St. Luke’s is expected to appeal this case. If it does, a final determination may take another year.
This case attracted national attention because it went beyond the antitrust issue that were the core of the lawsuit. Following conclusion of the trial phase, a variety of interests, including media outlets, sued in the Ninth U.S. Court of Appeals to unseal and make public the pricing data and similar evidence presented during the trial. Both St. Luke’s and Blue Cross of Idaho opposed that request.
The defendants opposed that lawsuit because, in antitrust lawsuits, pricing information is considered to be a trade secret. That is why the 575 written exhibits, 38 witness depositions, and approximately a third of the live testimony given in the trial were initially sealed by the judge.
Repercussions from this Case
In the meantime, the disclosure of how St. Luke’s planned to generate additional revenue from its acquisition of a physician group will have repercussions. As discussed by the judge, St. Luke’s own analysis of the acquisition of Saltzer Medical Group showed that it could increase revenue from the Saltzer lab specimens by $750,000 per year simply by moving the billing from the medical group to the hospital billing department.

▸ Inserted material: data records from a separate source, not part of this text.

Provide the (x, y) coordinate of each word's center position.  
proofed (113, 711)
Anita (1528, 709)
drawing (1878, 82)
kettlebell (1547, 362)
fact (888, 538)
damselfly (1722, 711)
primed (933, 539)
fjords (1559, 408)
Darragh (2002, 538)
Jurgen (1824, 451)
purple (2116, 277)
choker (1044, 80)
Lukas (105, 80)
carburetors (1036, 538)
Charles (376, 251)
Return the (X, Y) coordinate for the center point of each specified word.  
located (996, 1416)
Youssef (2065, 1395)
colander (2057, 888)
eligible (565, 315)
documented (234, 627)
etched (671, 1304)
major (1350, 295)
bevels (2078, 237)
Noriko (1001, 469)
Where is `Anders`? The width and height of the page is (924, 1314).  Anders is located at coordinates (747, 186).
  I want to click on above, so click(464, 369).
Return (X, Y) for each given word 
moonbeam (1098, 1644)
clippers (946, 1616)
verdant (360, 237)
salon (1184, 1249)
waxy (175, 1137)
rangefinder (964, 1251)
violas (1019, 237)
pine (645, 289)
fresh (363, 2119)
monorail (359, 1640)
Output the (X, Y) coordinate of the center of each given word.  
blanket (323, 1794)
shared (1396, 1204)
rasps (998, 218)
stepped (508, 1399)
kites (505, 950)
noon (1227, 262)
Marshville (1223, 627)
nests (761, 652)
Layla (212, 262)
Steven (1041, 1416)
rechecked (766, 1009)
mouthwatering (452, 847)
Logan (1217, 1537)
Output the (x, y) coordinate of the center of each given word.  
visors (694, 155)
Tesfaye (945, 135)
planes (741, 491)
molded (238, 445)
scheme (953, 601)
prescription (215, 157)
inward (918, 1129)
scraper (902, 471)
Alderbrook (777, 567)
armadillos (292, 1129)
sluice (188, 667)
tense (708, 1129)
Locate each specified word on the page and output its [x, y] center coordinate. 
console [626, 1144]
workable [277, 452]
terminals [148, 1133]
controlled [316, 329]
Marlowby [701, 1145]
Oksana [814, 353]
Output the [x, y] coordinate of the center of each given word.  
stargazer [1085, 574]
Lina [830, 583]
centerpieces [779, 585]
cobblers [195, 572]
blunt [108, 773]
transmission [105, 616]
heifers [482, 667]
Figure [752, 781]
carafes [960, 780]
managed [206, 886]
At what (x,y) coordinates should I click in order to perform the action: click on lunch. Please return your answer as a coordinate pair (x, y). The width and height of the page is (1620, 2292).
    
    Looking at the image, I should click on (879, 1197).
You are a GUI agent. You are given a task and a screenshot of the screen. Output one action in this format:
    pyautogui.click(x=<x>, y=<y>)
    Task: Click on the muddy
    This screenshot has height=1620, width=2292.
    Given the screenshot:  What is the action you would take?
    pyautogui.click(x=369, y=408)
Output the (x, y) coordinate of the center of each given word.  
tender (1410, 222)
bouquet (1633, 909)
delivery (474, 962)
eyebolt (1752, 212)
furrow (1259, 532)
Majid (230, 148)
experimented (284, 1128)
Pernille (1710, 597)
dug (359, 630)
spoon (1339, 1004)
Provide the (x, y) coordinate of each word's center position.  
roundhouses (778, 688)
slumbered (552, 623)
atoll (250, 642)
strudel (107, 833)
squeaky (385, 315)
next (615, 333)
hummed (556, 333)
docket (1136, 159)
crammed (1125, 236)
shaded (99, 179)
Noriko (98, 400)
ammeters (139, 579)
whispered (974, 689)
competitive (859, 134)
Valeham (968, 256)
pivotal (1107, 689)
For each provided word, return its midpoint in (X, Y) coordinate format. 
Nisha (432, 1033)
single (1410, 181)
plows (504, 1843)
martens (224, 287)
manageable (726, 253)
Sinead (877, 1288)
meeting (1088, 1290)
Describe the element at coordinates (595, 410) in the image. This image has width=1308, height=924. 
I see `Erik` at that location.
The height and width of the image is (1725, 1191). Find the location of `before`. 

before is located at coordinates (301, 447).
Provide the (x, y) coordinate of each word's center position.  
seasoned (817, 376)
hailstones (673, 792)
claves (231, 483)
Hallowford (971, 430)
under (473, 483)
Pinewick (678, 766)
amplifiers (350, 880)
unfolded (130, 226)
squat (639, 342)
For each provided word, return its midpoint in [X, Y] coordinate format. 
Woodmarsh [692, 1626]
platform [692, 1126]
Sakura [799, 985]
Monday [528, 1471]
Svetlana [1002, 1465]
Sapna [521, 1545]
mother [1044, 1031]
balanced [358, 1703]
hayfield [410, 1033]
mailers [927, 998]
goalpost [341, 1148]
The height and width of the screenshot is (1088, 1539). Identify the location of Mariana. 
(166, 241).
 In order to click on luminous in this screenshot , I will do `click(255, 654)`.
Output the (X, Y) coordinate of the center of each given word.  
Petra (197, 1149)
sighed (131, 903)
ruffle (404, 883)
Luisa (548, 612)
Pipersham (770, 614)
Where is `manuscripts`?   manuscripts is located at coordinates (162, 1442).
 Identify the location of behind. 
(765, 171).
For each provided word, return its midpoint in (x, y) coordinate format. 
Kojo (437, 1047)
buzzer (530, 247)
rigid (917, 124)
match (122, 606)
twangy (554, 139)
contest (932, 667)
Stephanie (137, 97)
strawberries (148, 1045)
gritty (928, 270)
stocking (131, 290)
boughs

Because of the publicity of this antitrust lawsuit, many health insurers are likely to review the prices they are paying hospital laboratories for outreach specimens—those lab tests that originate in physicians’ offices. For hospital lab outreach programs that do bill using hospital lab test prices, this will be an unwelcome development. It means more downward pressure on lab test prices.